Ambientalistas e empresários também reclamam da falta de projetos que estimulem o turismo de baixa densidade em comunidades carentes, como é o caso da vila de pescadores de Tremembé, no município de Maraú, também no litoral sul da Bahia. “A vila não foi beneficiada com a rota de desenvolvimento do Prodetur I, apesar do potencial para o turismo ecológico. É necessário que as entidades públicas olhem para essas comunidades desassistidas e elaborem projetos específicos, para emergir o ecoturismo ainda latente”, pede Mário César Mantovani.
“A ausência de assistência pública no vilarejo é flagrante. O atendimento médico mais perto está a duas horas de distância. Não há asfalto na BR-030, que liga Tremembé a Ubaitada, onde se encontra o hospital mais próximo. No período das chuvas, a estrada fica intransitável. O turismo seria o primeiro passo para mudar esse quadro. A renda gerada pelos turistas reverteria na melhora da qualidade de vida dos pescadores de Tremembé”, ressalta Flávio Hauser, empresário de operadora de turismo na Península de Maraú.
“Tremembé não era prioridade do Prodetur I, embora integrasse a regionalização turística da Bahia.
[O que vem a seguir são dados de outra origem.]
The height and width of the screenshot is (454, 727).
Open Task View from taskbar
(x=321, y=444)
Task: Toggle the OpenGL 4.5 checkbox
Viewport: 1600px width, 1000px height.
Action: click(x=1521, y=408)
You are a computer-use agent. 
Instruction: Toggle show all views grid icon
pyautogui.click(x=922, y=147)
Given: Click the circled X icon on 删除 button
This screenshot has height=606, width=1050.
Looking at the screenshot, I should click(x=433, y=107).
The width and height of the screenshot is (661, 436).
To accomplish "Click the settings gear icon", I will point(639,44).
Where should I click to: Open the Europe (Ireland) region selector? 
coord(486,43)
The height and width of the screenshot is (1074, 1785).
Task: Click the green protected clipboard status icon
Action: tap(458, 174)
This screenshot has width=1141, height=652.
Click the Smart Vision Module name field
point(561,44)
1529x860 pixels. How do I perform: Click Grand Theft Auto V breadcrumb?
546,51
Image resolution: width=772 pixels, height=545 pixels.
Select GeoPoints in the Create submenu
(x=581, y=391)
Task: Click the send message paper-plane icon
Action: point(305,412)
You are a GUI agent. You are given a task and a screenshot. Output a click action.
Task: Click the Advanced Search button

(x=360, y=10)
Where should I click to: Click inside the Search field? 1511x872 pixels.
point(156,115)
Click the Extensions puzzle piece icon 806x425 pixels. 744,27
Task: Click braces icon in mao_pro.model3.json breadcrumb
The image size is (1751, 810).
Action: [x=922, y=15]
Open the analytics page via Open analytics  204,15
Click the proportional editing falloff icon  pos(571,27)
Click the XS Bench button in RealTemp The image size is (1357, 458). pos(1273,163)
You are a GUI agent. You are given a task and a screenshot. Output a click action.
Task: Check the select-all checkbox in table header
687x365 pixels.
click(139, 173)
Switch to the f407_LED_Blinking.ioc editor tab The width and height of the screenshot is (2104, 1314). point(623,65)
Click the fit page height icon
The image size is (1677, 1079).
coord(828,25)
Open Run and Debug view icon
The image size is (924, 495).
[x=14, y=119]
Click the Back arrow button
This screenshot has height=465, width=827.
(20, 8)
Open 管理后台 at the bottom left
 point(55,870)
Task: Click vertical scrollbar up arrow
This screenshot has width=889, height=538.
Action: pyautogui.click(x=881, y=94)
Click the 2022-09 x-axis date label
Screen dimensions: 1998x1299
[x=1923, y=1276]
A implantação de um atracadouro e a capacitação da população estão previstas na segunda fase do programa. Mas sem o interesse empresarial não vamos a lugar algum”, enfatiza Érico Pina.
No Prodetur II, nada será como antes. É o que afirma o relatório da primeira etapa. Haverá uma gestão participativa, com a sociedade discutindo os projetos prioritários, e estão previstas auditorias ambientais periódicas. Segundo o documento, o BID continuará apoiando obras de infra-estrutura, mas privilegiará projetos que visem à melhoria da qualidade de vida da população e à geração de emprego e renda.
Para esta segunda etapa, os investimentos devem chegar a 400 milhões de dólares. O estado do Rio Grande do Norte já assinou o primeiro contrato de subempréstimo (contrato específico por investimento), no valor de US$ 21,3 milhões. Ainda não foram iniciados desembolsos financeiros, apenas licitações de algumas ações. A Bahia também deve assinar em breve seu primeiro contrato de subempréstimo, no valor de US$ 10 milhões. A autorização para contratação está tramitando na Secretaria do Tesouro Nacional.
Só resta esperar para saber se a partir de agora as diretrizes do BID visando à inclusão social e à adoção de medidas ambientais serão cumpridas à risca. Ainda mais com tanto dinheiro em jogo.
* Michelle Glória é fotógrafa e escreve para o Jornal do Brasil.